Definition of Diakinesis - In the stage of diakinesis reduction in number of chiasmata take place.
Some important characteristics of Diakinesis-
1. In this stage nucleus get detached from the nucleolar organisers of a particular chromosome and disappear.
2. Bivalent of the chromosome become more contracted.
3. Terminalization and rotation continues in this subphages.
4. At the end of this stage the nuclear membrane disappear.
Definition of Metaphase – It is the second stage after prophase I where homologous chromosome are arranged along the metaphase plate due to attachment of the centromere by the spindle.
Some important characteristics of Metaphase I are –
1. In animal cell spindle is formed between the two centrioles, as they remain 180° apart.
2. Homologous chromosome pairs are arranged on the equatorial plane in a way that their centromeres remain on the two sides of the metaphase plate.

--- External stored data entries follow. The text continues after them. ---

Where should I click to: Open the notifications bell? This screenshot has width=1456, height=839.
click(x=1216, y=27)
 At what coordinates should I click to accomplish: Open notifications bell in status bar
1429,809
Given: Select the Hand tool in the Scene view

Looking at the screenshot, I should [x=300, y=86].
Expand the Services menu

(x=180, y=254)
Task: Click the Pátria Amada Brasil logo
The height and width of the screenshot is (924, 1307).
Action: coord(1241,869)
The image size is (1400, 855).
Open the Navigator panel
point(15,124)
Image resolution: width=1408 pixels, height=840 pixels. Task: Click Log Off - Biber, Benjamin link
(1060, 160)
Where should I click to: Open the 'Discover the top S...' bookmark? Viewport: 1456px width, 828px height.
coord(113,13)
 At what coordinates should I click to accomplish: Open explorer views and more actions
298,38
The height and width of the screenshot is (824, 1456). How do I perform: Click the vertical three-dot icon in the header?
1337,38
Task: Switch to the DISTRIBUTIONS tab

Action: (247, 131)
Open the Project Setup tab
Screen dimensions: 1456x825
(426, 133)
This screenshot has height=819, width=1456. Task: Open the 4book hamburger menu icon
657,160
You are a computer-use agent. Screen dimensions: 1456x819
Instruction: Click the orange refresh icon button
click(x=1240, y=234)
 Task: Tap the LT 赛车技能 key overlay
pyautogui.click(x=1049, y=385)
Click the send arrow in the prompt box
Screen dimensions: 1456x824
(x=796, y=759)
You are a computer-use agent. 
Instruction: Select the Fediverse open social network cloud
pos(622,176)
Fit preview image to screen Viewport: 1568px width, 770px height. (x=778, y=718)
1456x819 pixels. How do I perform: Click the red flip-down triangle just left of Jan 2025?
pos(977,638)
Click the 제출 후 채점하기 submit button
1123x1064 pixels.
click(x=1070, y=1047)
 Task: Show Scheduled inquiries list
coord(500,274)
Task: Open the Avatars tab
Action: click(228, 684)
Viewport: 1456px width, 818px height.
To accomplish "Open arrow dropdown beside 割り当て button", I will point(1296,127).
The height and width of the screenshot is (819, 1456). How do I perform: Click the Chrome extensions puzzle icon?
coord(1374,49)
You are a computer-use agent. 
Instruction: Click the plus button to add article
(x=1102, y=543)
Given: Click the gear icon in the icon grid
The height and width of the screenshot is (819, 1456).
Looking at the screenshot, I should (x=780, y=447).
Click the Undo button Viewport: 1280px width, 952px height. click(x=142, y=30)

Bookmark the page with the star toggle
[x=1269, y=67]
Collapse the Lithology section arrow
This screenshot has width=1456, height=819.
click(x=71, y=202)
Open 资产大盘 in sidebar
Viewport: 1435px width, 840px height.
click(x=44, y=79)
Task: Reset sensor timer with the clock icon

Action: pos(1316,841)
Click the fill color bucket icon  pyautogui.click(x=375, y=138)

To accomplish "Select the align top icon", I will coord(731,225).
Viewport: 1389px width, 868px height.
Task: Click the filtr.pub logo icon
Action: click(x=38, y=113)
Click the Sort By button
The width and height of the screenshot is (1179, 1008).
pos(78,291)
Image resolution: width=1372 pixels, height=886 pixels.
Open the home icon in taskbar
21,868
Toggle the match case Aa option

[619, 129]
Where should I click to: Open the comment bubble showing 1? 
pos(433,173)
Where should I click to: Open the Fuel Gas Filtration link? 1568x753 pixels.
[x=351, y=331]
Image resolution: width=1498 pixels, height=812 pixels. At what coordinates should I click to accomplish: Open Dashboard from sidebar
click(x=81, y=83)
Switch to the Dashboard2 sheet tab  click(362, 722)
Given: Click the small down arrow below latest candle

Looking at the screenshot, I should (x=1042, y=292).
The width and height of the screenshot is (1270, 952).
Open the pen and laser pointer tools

That is directed towards the opposite poles while their chromatids remain at the metaphase plate.
3. Repulsive forces between the homologous chromosomes increase which tends to separate them.
Definition of Anaphase – It is the third stage after metaphase 1 where anaphasic movement of chromosome is observed.
Important Characteristics of Anaphase-
1. Each of the homologous chromosome with their two chromatids and undivided centromeres which is called dyad moves to respective poles by the specific process which is known as disjunction.
2. Anaphasic movement of chromosome is initiated like mitosis by the co ordinate effect of the contraction of chromosome fibres and elongation of the continuous fibre.
3. The chromosome are distinctly separated into chromatids which is united at the centromere.
4. Chromosomes of the each pole is reduced half of the meiocyte or haploid because of disjunction.
5. One of the two chromatids that remain unchanged is of parental type while the other one is changed that is called recombinant type due to crossing over.
Definition of Telophase - It is the last phase of the meiosis I where hydration of nucleus and chromatin thread disappeared.
Important Events of Telophase –
Major events of telophase I are –
1. Chromosomes that reach the two poles and the nuclear membrane remain reorganized.
2. Chromosome become dispiralised.
3. In this phase nuclear reticulum and nucleolus reappear.
4. Two daughter nuclei are formed on the opposite poles with haploid number of chromosome after the reduction.
5. Due to hydration of the nucleus, chromatin thread disappeared.